* Problem details
Retype the data exactly, so that every line matches the original.

(Pixel coordinate grounding data)
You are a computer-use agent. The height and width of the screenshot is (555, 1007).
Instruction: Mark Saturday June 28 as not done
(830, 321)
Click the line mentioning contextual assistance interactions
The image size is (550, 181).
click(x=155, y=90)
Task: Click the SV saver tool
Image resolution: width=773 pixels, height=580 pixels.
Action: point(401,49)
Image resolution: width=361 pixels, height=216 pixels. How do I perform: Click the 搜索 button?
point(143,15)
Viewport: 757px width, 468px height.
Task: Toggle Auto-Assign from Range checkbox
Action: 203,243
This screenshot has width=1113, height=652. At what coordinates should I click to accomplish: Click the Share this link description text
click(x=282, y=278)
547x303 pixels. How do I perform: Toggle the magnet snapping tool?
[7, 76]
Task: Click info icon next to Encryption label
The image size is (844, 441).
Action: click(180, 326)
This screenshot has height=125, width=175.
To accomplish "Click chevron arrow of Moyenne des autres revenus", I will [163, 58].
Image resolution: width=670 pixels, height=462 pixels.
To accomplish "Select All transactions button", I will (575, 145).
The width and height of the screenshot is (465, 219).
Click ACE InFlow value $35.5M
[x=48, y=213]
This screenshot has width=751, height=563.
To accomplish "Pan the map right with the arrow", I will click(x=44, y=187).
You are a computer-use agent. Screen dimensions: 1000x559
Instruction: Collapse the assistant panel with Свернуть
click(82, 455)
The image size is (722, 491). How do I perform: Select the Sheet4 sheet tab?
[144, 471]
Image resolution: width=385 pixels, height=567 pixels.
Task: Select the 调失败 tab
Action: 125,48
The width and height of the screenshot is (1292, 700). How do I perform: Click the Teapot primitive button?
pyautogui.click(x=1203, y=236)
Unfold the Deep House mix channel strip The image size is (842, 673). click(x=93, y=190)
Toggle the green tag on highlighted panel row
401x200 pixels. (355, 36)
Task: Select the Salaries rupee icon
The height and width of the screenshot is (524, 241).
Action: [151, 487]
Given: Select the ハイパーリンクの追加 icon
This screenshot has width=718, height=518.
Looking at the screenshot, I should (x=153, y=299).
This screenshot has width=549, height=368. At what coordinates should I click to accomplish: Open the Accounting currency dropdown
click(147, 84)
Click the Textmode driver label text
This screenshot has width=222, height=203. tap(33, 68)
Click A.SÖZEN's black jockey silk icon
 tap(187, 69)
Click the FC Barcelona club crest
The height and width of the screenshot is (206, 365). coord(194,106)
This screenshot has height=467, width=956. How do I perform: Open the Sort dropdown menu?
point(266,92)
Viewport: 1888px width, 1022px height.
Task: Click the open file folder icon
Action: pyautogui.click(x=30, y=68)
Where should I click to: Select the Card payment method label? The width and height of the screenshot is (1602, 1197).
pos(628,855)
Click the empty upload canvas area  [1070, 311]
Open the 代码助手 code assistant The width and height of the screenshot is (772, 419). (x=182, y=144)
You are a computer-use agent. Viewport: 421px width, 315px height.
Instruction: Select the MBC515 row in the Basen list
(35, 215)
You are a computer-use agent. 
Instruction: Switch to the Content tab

* Output of the exercise
You are a computer-use agent. The height and width of the screenshot is (555, 1007).
Instruction: Mark Saturday June 28 as not done
(830, 321)
Click the line mentioning contextual assistance interactions
The image size is (550, 181).
click(x=155, y=90)
Task: Click the SV saver tool
Image resolution: width=773 pixels, height=580 pixels.
Action: point(401,49)
Image resolution: width=361 pixels, height=216 pixels. How do I perform: Click the 搜索 button?
point(143,15)
Viewport: 757px width, 468px height.
Task: Toggle Auto-Assign from Range checkbox
Action: 203,243
This screenshot has width=1113, height=652. At what coordinates should I click to accomplish: Click the Share this link description text
click(x=282, y=278)
547x303 pixels. How do I perform: Toggle the magnet snapping tool?
[7, 76]
Task: Click info icon next to Encryption label
The image size is (844, 441).
Action: click(180, 326)
This screenshot has height=125, width=175.
To accomplish "Click chevron arrow of Moyenne des autres revenus", I will [163, 58].
Image resolution: width=670 pixels, height=462 pixels.
To accomplish "Select All transactions button", I will (575, 145).
The width and height of the screenshot is (465, 219).
Click ACE InFlow value $35.5M
[x=48, y=213]
This screenshot has width=751, height=563.
To accomplish "Pan the map right with the arrow", I will click(x=44, y=187).
You are a computer-use agent. Screen dimensions: 1000x559
Instruction: Collapse the assistant panel with Свернуть
click(82, 455)
The image size is (722, 491). How do I perform: Select the Sheet4 sheet tab?
[144, 471]
Image resolution: width=385 pixels, height=567 pixels.
Task: Select the 调失败 tab
Action: 125,48
The width and height of the screenshot is (1292, 700). How do I perform: Click the Teapot primitive button?
pyautogui.click(x=1203, y=236)
Unfold the Deep House mix channel strip The image size is (842, 673). click(x=93, y=190)
Toggle the green tag on highlighted panel row
401x200 pixels. (355, 36)
Task: Select the Salaries rupee icon
The height and width of the screenshot is (524, 241).
Action: [151, 487]
Given: Select the ハイパーリンクの追加 icon
This screenshot has width=718, height=518.
Looking at the screenshot, I should (x=153, y=299).
This screenshot has width=549, height=368. At what coordinates should I click to accomplish: Open the Accounting currency dropdown
click(147, 84)
Click the Textmode driver label text
This screenshot has width=222, height=203. tap(33, 68)
Click A.SÖZEN's black jockey silk icon
 tap(187, 69)
Click the FC Barcelona club crest
The height and width of the screenshot is (206, 365). coord(194,106)
This screenshot has height=467, width=956. How do I perform: Open the Sort dropdown menu?
point(266,92)
Viewport: 1888px width, 1022px height.
Task: Click the open file folder icon
Action: pyautogui.click(x=30, y=68)
Where should I click to: Select the Card payment method label? The width and height of the screenshot is (1602, 1197).
pos(628,855)
Click the empty upload canvas area  [1070, 311]
Open the 代码助手 code assistant The width and height of the screenshot is (772, 419). (x=182, y=144)
You are a computer-use agent. Viewport: 421px width, 315px height.
Instruction: Select the MBC515 row in the Basen list
(35, 215)
You are a computer-use agent. 
Instruction: Switch to the Content tab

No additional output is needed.